Is your bike red? The red ones always do that.


----------



## vagabondcyclist (Apr 2, 2011)

cxwrench said:


> what? if the hub is adjusted properly, there is NO play in the hub. you can move any rim side to side if you pull on it. the OP posted that his wheel sounded 'loose' when he bounced it on the ground. pretty much has to be a loose hub, especially since his q/r is supposedly tight. if you can move the rim back and forth because the spokes are loose, the wheel is definitely not rideable.


I missed the noise when bounced part of the OP. 

All I know is on my rear wheel, the hub is properly adjusted but when in the frame I can move it back and forth a bit when I tug on the tire. Currently I'm not riding the wheel.


----------



## looigi (Nov 24, 2010)

vagabondcyclist said:


> All I know is on my rear wheel, the hub is properly adjusted but when in the frame I can move it back and forth a bit when I tug on the tire.


I would call that flex, not looseness. IMO, looseness would mean freely moving back and forth some amount, as opposed to yielding more and more as force is applied and increased.


----------



## cxwrench (Nov 9, 2004)

vagabondcyclist said:


> I missed the noise when bounced part of the OP.
> 
> All I know is on my rear wheel, the hub is properly adjusted but when in the frame I can move it back and forth a bit when I tug on the tire.
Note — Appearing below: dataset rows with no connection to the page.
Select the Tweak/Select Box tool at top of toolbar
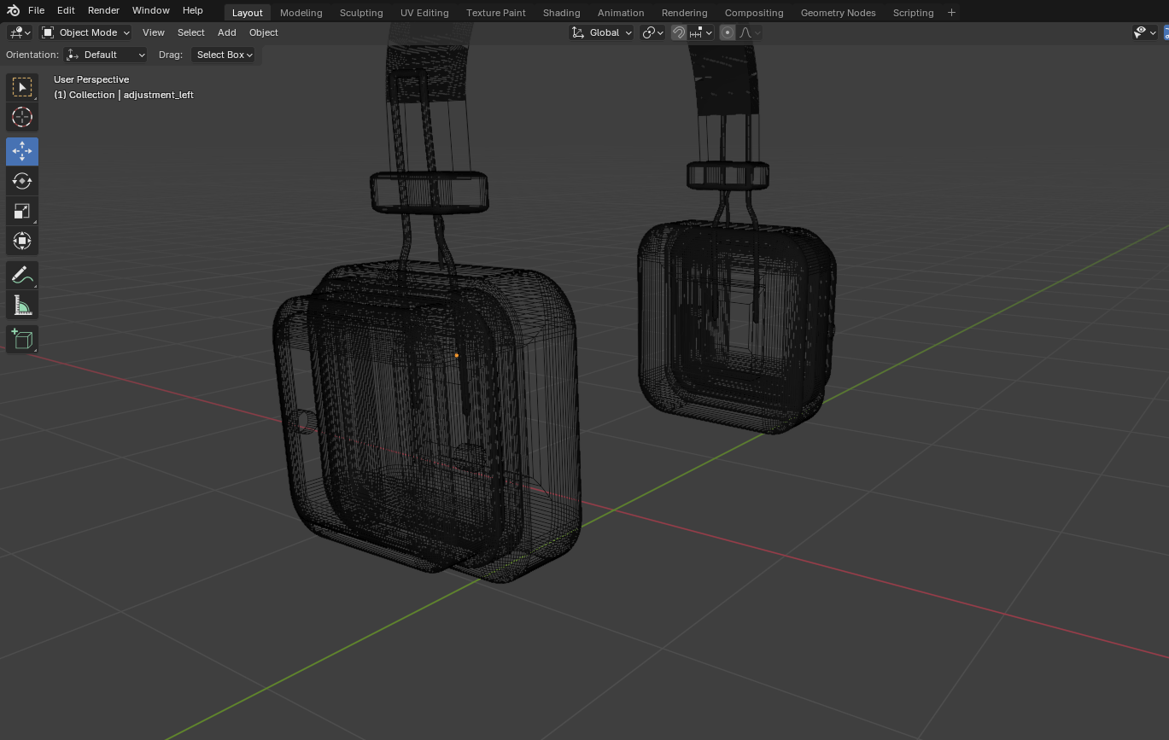 coord(21,86)
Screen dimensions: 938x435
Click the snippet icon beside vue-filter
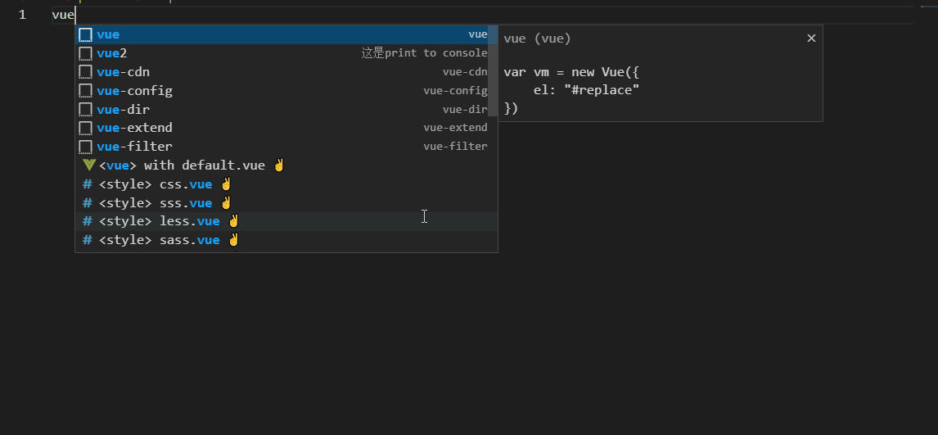(x=85, y=147)
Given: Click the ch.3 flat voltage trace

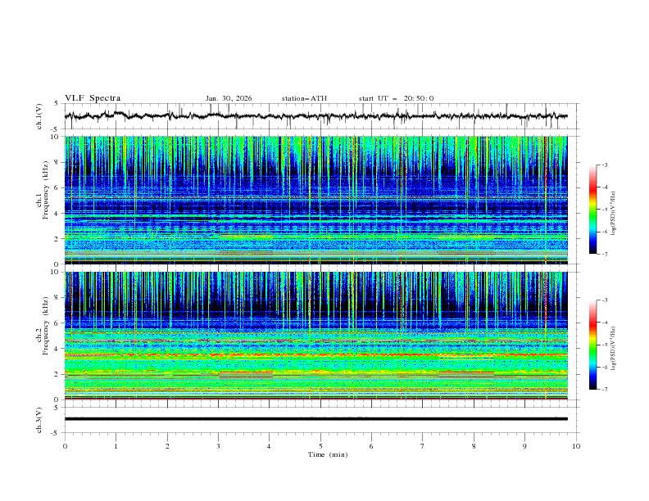Looking at the screenshot, I should [320, 418].
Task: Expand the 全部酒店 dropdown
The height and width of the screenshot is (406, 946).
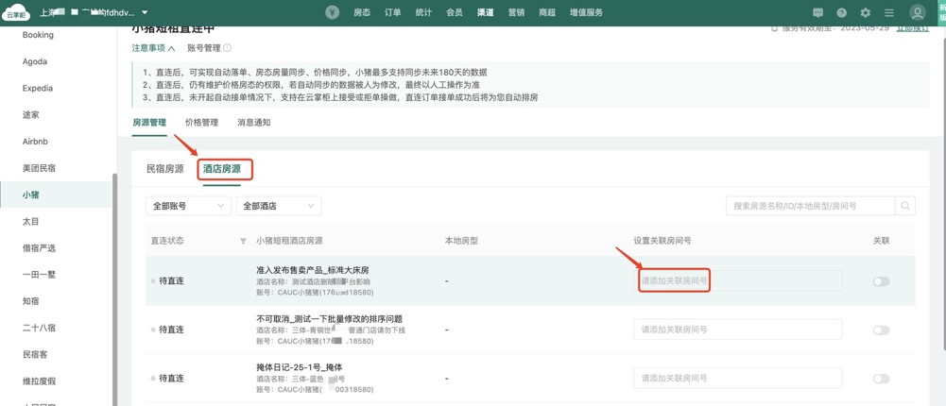Action: (278, 206)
Currently I'm not riding the wheel.


i'm not sure how you're equating "i can move it back and forth a bit when i tug on the tire" w/ "properly adjusted". are you just flexing the wheel when doing this? if so, what does it have to do w/ the bearings being properly adjusted? or are you actually saying there is some play in the bearings and this is what you feel when you 'tug' on the tire(wheel)?


----------



## vagabondcyclist (Apr 2, 2011)

cxwrench said:


> i'm not sure how you're equating "i can move it back and forth a bit when i tug on the tire" w/ "properly adjusted". are you just flexing the wheel when doing this? if so, what does it have to do w/ the bearings being properly adjusted? or are you actually saying there is some play in the bearings and this is what you feel when you 'tug' on the tire(wheel)?


The play isn't in the bearings. It's coming from the spokes. Basically the wheel isn't very laterally stiff. I have a 32h Mavic OP wheel that doesn't move at all if I stand to the side and give it tug. The Askium on the other hand moves a bit laterally if I tug on it. The first thing I thought was that the bearings needed to be adjusted, but they're fine so it's either the wheel wasn't tensioned correctly or that's how Askiums are.


----------



## cxwrench (Nov 9, 2004)

vagabondcyclist said:


> The play isn't in the bearings. It's coming from the spokes. Basically the wheel isn't very laterally stiff. I have a 32h Mavic OP wheel that doesn't move at all if I stand to the side and give it tug. The Askium on the other hand moves a bit laterally if I tug on it. The first thing I thought was that the bearings needed to be adjusted, but they're fine so it's either the wheel wasn't tensioned correctly or that's how Askiums are.


got it, that's what i figured. you'd be surprised how much you can flex a lot of different wheels by pulling on them. you can make just about anything hit the brake pads...


----------